Mr. Rath didn’t return my calls, and local sources say he is laying low now that reporters have uncovered his key role in pushing the nomination of David Souter in 1990. “It was Rath and [then-Sen. Warren] Rudman who convinced [then White House chief of staff] John Sununu to back Souter,” recalls Gordon Humphrey, a former U.S. senator from the Granite State who at the time supported Judge Souter as a member of the Judiciary Committee. The profound disappointment conservatives experienced when Justice Souter, another stealth nominee, veered left is a major reason for the resistance to Harriet Miers.

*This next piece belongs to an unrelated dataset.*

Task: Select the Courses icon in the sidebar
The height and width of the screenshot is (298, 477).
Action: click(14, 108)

Another reason for conservative suspicion is that it was Mr. Card, a former moderate Massachusetts state legislator, who pushed the Miers choice. “This is something that Andy and the president cooked up,” a White House adviser told Time magazine. “Andy knew it would appeal to the president because he loves appointing his own people and being supersecret and stealthy about it.” Conservatives still recall that in the White House of the first President Bush, Mr. Card was deputy chief of staff to Mr. Sununu, the prime backer of Judge Souter. Mr. Card told me on Friday that “it would be a complete exaggeration to say I played a role in the Souter selection. I merely supported his nomination as I did all presidential appointments.”
Ed Rollins, the GOP consultant who at the time headed the House Republican Campaign Committee and who was Mr. Card’s boss in the Reagan White House, remembers it differently. “Of course Andy played a role,” he told me. “He was Sununu’s top aide.” Two other aides who served with Mr. Card in the White House told me he was an enthusiastic backer of the Souter selection. “Now that he’s brought us Miers we worry that 15 years later Andy is playing the role of a Serial Souterizer,” one said.”

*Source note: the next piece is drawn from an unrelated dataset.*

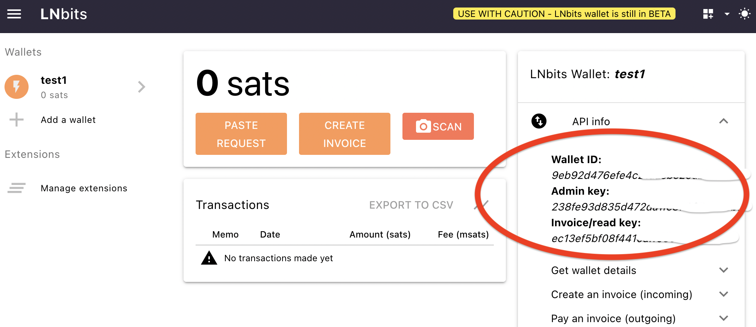Click EXPORT TO CSV
This screenshot has height=327, width=756.
tap(411, 205)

Won’t you please welcome Harriet Miers, who’s being backed by the, “son of read my lips,” and some of the same people who brought us David Souter. That’s very encouraging!

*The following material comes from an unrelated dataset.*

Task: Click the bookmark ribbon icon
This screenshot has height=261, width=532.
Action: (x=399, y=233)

Also, may I add that if being against the Harriet Miers nomination means being, “against the president,” then I am against the President. I think you can probably put George Will in that same category, too, after his latest column:
“And Democrats, with their zest for gender politics, need this reminder: To give a woman a seat on a crowded bus because she is a woman is gallantry. To give a woman a seat on the Supreme Court because she is a woman is a dereliction of senatorial duty. It also is an affront to mature feminism, which may bridle at gallantry but should recoil from condescension.
As for Republicans, any who vote for Miers will thereafter be ineligible to argue that it is important to elect Republicans because they are conscientious conservers of the judicial branch’s invaluable dignity. Finally, any Republican senator who supinely acquiesces in President Bush’s reckless abuse of presidential discretion — or who does not recognize the Miers nomination as such — can never be considered presidential material.”
Conservatives and this country deserved far better from George Bush than Harriet Miers and it’s great to see columnists like George Will who are willing to say so instead of meekly standing on the sidelines. Conservatives did not leave George Bush on judges, he left us, and he deserves every last bit of political punishment that he receives as a result of his irresponsible and unprincipled decision to put Harriet Miers on the Supreme Court.